Architectural design of multidimensional carbonaceous structures: Synergistic pathways enabling high-energy silicon-based anodes

Boosting lithium-ion battery (LIB) energy density requires high-performance anodes. Breaking the capacity of graphite limits makes silicon-based (Si-based) the promising alternative, given its exceptional theoretical specific capacity. However, their industrial deployment is hindered by significant volume expansion during cycling, low intrinsic electronic conductivity, and cycling degradation induced by interfacial instability. This review systematically reviews recent progress in the development of multidimensional carbonaceous backbone structures and their composite synergistic strategies. Furthermore, the synergistic regulatory mechanisms of the multidimensional carbonaceous structures on Si-based anodes are described: one-dimensional (1D) structures provide continuous electronic high-speed channels, two-dimensional (2D) structures alleviate stress through interfacial anchoring and interlayer slip, and three-dimensional (3D) structures accommodate volume expansion using a gradient porous framework. Moreover, through multidimensional complementary strategies (e.g., 1D + 2D, 2D + 3D) and interfacial coupling, multidimensional carbonaceous architectures achieve a dynamic equilibrium between enhanced electron/ion transport and the accommodation of volumetric strain.
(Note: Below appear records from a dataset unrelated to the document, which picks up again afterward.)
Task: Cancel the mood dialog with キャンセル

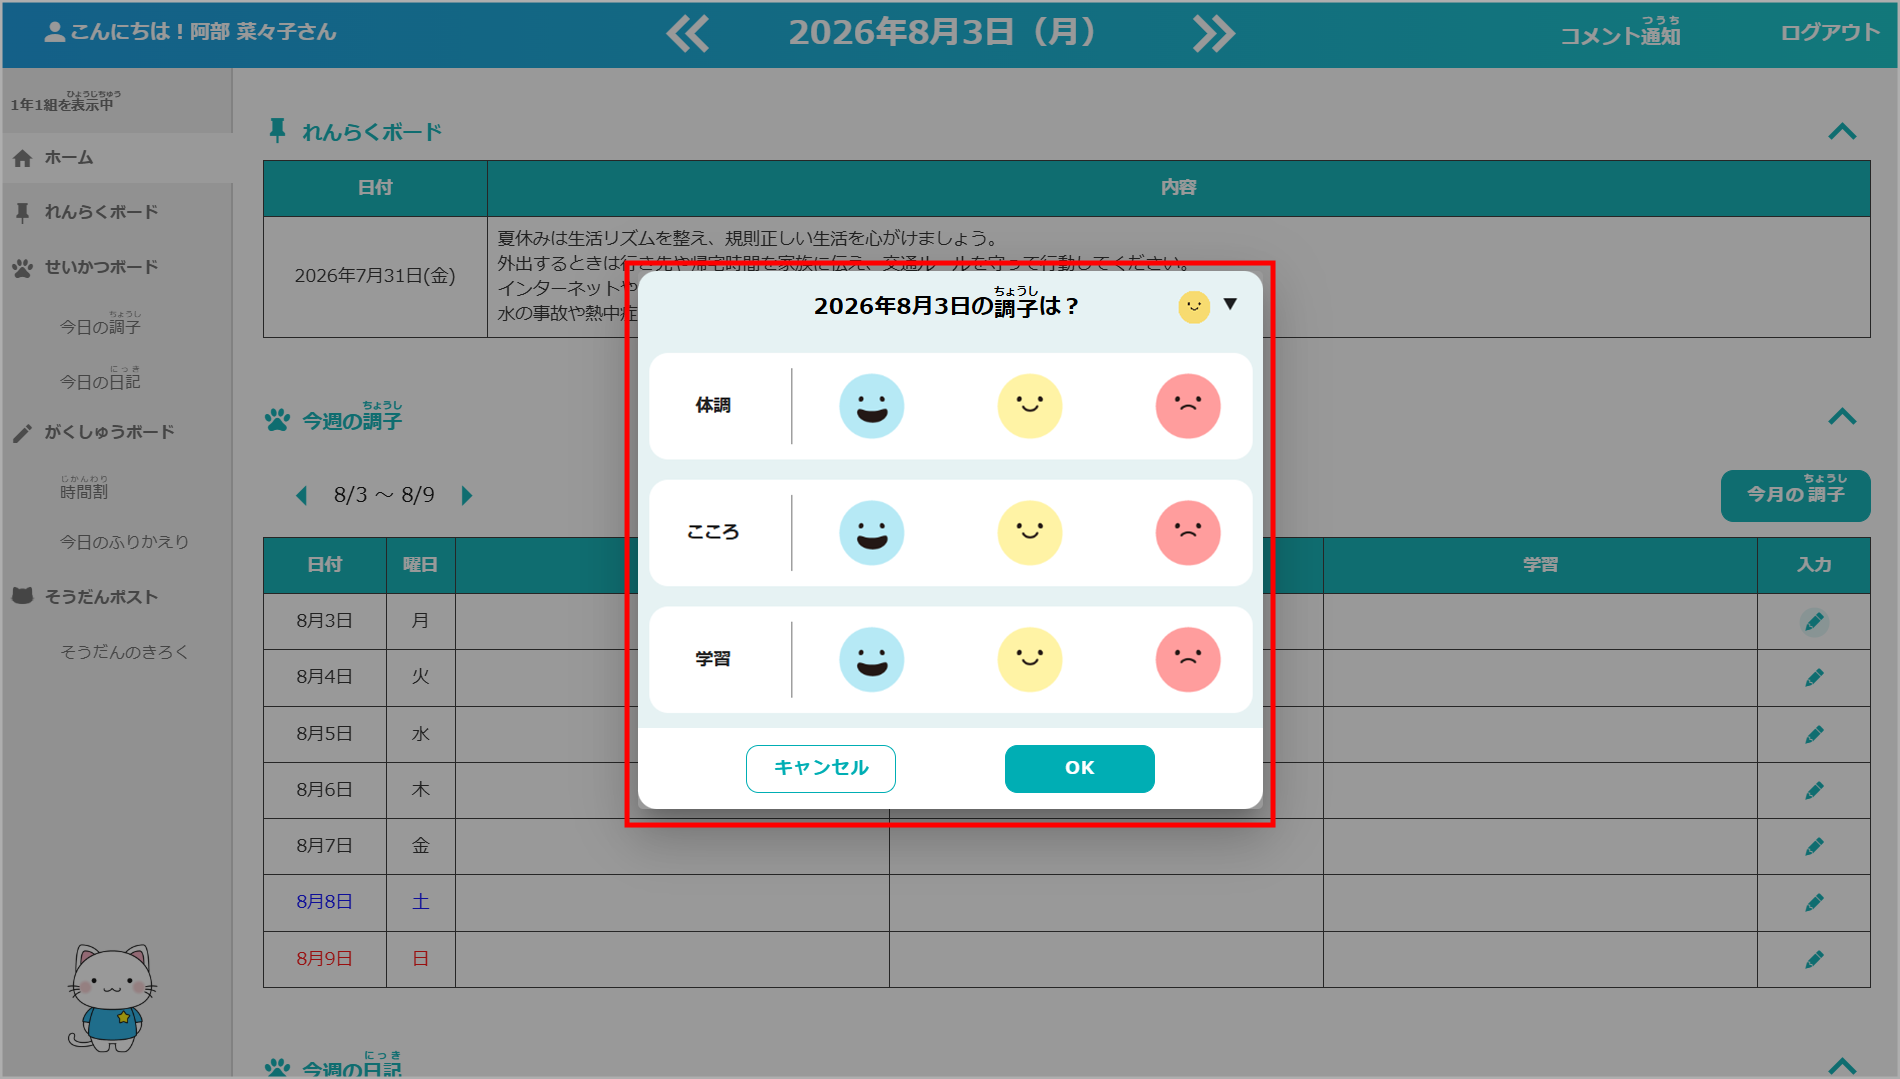Action: (821, 768)
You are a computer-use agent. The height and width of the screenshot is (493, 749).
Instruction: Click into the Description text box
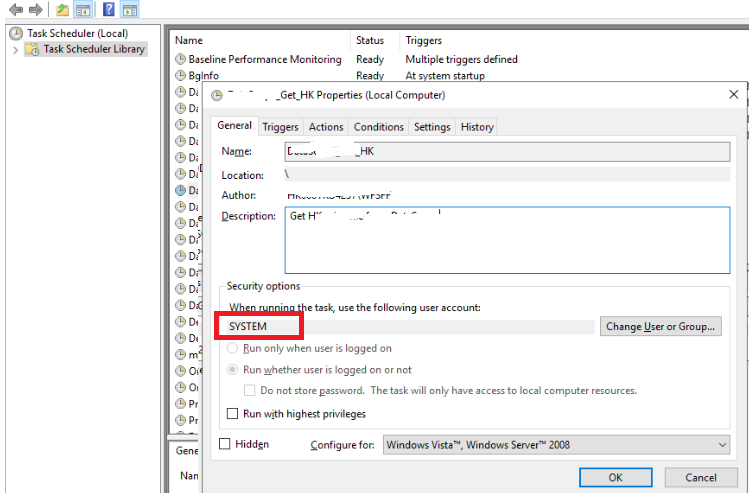tap(507, 240)
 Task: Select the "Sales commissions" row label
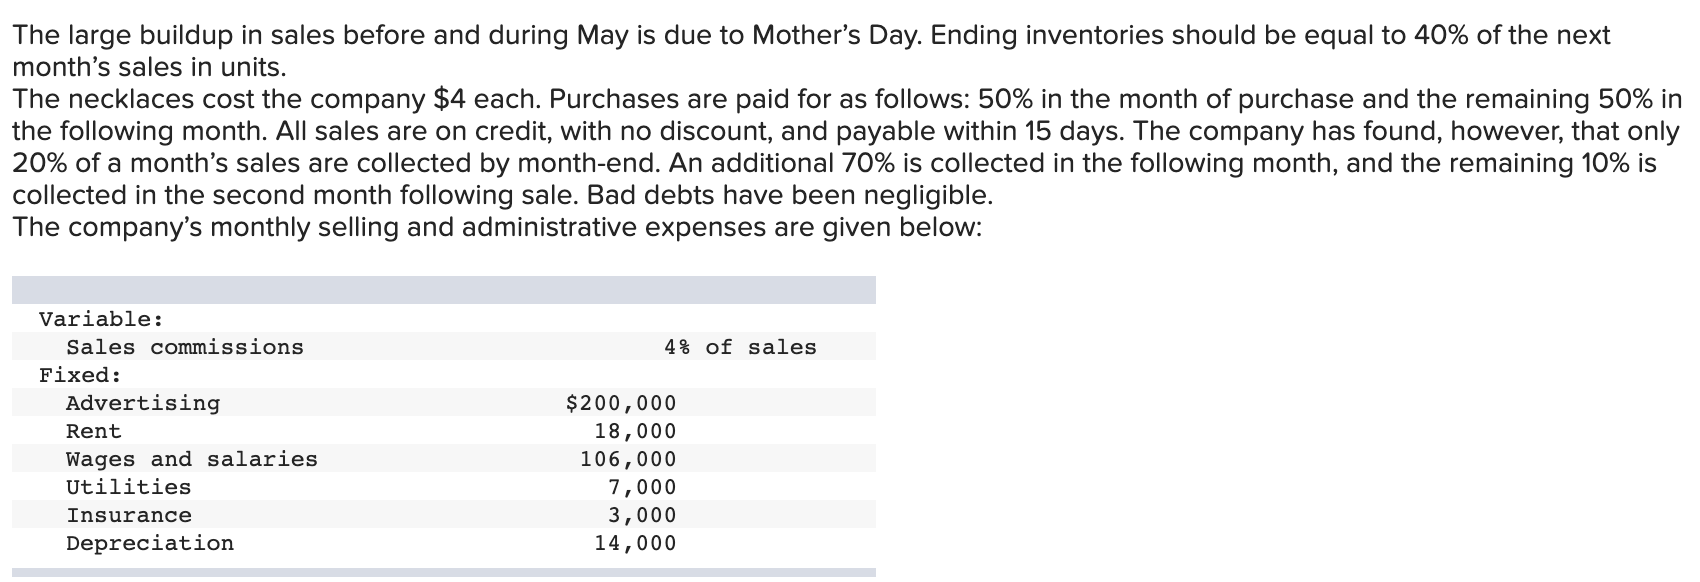point(184,348)
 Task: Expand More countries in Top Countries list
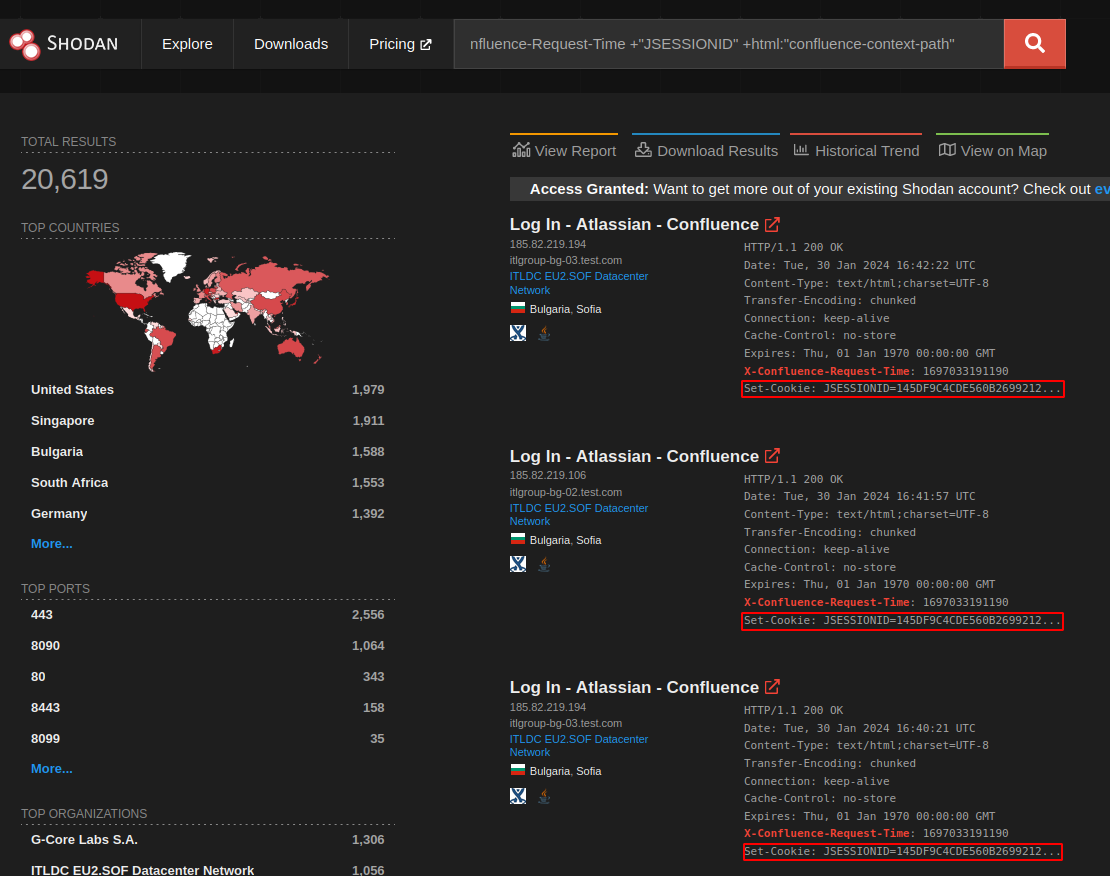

Integrated dynamic characterization and multi-scale simulations elucidate the evolution of the carbon-Si interface and the mechanisms of multiphysics coupling. Finally, future directions are proposed: scalable manufacturing, precision structural control, practical integration, and intelligent design platforms. These provide theoretical paradigms and technological pathways for transitioning Si-based anodes from fundamental research toward high-energy-density, long-cycle-life energy storage devices.